Projeto do Rio Tanque poderá ser totalmente concluído apenas em 2026
Obra é tratada com muita expectativa pelo município

Tido como a principal solução para o histórico problema de desabastecimento de água em Itabira, o projeto de captação das águas do Rio Tanque poderá ser concluído apenas em março de 2026. A informação foi dada na tarde desta sexta-feira (12) pelo analista de Relacionamento Institucional da Vale, Luiz Augusto Magalhães, durante a reunião do Conselho Municipal de Meio Ambiente (CODEMA).
O prazo diverge daquele dado pelo diretor comercial da AECOM, empresa de auditoria que vinha acompanhando o processo de perto, Rui Feijão, em março do ano passado. À época, ele afirmou, em entrevista à DeFato, que o projeto seria finalizado em agosto do ano que vem.
O novo cronograma foi detalhado por Luiz Augusto após um questionamento de Francisco Carlos, membro do CODEMA e representante da Interassociação dos Bairros de Itabira.
“O processo do Rio Tanque está em licenciamento ambiental, a Secretaria de Meio Ambiente está acompanhando todo o processo junto ao Estado. Nós apresentamos para o município um novo cronograma, previsto para março de 2026 estar tudo pronto… Hoje foge um pouco ao nosso controle devido à questão do licenciamento ambiental, todas as informações já foram emitidas e protocoladas no SUPRAM e estão em análise junto ao órgão estadual”, disse o analista.

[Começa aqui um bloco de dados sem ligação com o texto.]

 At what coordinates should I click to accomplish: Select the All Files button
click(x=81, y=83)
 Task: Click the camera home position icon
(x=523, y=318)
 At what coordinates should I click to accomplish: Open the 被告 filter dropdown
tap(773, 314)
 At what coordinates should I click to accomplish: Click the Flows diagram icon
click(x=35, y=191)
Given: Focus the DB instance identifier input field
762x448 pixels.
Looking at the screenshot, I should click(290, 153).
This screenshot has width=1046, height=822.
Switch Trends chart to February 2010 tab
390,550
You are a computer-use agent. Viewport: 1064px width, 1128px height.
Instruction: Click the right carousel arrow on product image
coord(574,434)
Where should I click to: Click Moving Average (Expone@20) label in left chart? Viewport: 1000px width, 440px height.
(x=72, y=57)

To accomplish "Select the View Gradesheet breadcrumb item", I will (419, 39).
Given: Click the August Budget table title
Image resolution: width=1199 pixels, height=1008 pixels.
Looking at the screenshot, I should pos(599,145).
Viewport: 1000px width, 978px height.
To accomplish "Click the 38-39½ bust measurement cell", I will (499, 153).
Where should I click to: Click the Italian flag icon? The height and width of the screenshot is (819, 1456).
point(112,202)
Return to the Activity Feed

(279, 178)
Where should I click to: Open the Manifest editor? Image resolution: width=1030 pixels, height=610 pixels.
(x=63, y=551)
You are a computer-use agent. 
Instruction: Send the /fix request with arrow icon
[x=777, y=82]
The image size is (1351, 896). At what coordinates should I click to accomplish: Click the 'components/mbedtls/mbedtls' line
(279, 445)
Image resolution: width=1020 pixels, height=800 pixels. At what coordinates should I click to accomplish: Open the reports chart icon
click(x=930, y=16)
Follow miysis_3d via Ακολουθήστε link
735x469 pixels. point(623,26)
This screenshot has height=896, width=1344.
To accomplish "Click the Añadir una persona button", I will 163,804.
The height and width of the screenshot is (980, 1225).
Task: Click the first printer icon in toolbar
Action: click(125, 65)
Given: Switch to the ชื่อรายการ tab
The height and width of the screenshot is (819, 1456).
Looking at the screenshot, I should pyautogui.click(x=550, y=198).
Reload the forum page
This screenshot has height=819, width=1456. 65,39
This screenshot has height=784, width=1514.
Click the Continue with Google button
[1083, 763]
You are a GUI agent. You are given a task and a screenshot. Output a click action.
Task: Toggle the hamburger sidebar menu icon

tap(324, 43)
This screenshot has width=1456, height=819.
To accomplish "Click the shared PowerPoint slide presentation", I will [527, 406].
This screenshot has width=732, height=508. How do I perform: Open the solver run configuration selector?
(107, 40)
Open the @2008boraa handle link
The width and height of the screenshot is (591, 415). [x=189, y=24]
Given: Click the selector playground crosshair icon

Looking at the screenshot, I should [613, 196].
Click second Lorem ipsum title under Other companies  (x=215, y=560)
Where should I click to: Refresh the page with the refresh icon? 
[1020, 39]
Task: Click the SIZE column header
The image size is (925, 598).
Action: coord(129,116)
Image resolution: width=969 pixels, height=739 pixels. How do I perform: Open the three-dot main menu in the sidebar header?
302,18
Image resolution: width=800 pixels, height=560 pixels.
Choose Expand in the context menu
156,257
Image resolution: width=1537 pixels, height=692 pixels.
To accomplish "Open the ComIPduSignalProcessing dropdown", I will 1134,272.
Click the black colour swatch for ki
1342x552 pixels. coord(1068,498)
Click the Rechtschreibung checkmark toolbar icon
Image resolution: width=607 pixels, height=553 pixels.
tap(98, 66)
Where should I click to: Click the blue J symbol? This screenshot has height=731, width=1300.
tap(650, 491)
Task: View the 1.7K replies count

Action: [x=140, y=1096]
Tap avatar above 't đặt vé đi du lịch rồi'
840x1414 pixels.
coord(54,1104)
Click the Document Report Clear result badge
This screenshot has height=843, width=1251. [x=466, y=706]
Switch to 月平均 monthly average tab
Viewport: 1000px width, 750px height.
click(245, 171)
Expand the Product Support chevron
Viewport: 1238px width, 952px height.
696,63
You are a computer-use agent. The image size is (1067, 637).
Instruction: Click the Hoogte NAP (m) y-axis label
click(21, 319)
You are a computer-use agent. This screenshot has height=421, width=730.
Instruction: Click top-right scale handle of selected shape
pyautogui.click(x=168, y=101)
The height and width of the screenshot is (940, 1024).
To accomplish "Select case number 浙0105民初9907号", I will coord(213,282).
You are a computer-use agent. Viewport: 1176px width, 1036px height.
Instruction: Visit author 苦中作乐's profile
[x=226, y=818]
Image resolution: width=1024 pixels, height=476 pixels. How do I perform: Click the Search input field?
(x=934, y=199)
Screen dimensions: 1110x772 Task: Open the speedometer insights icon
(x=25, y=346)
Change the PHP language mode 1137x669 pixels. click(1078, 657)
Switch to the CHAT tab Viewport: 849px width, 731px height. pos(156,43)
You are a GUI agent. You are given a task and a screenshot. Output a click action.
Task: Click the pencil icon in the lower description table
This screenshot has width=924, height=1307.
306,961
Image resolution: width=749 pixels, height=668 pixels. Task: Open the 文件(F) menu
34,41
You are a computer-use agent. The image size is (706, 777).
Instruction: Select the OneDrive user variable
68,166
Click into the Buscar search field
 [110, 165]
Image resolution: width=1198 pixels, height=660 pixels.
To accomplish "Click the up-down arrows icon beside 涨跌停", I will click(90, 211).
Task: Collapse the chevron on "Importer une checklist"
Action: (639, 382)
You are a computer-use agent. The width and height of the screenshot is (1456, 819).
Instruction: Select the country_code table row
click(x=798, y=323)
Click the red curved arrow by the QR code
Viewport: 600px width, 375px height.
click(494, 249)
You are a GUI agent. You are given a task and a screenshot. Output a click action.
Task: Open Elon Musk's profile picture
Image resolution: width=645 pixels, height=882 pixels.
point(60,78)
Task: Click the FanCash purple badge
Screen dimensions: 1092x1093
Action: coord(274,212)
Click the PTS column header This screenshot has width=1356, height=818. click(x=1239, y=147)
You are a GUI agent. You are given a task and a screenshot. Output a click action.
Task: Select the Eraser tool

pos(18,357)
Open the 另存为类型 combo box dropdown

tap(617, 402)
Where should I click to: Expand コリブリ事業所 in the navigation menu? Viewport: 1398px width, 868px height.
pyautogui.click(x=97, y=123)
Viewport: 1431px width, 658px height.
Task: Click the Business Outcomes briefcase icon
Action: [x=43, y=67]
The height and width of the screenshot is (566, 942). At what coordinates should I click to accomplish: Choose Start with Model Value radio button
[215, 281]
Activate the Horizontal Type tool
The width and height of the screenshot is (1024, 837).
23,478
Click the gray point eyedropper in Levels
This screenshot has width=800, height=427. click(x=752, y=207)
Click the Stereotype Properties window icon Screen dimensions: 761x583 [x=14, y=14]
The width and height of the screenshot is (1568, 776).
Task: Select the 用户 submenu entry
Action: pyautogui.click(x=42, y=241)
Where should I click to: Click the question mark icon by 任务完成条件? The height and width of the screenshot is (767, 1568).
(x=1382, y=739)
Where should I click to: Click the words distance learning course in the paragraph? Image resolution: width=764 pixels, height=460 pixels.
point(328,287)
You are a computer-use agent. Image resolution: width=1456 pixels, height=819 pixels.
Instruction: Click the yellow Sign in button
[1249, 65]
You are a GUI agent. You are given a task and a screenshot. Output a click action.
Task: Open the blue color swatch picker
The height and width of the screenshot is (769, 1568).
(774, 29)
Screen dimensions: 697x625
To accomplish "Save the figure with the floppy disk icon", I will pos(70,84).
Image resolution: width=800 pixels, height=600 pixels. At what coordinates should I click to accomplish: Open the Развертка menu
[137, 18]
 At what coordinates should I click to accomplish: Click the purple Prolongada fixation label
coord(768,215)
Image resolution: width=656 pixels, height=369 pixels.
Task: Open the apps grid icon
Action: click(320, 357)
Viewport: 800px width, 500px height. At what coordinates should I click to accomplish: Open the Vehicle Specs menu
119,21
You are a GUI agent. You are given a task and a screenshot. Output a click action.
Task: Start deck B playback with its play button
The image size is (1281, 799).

O projeto do Rio Tanque é complexo. Segundo a Vale S.A, responsável por conduzi-lo, ele contemplará a implantação de uma nova captação, estações elevatórias de bombeamento, adutora, rede de energia elétrica e estação de tratamento de água (ETA) com capacidade para 600 litros/segundo. O quantitativo representa mais que o dobro, por exemplo, da produção média diária do Saae, em torno dos 253 litros por segundo. Ao todo, a criação do sistema está orçada em, aproximadamente, R$ 433 milhões.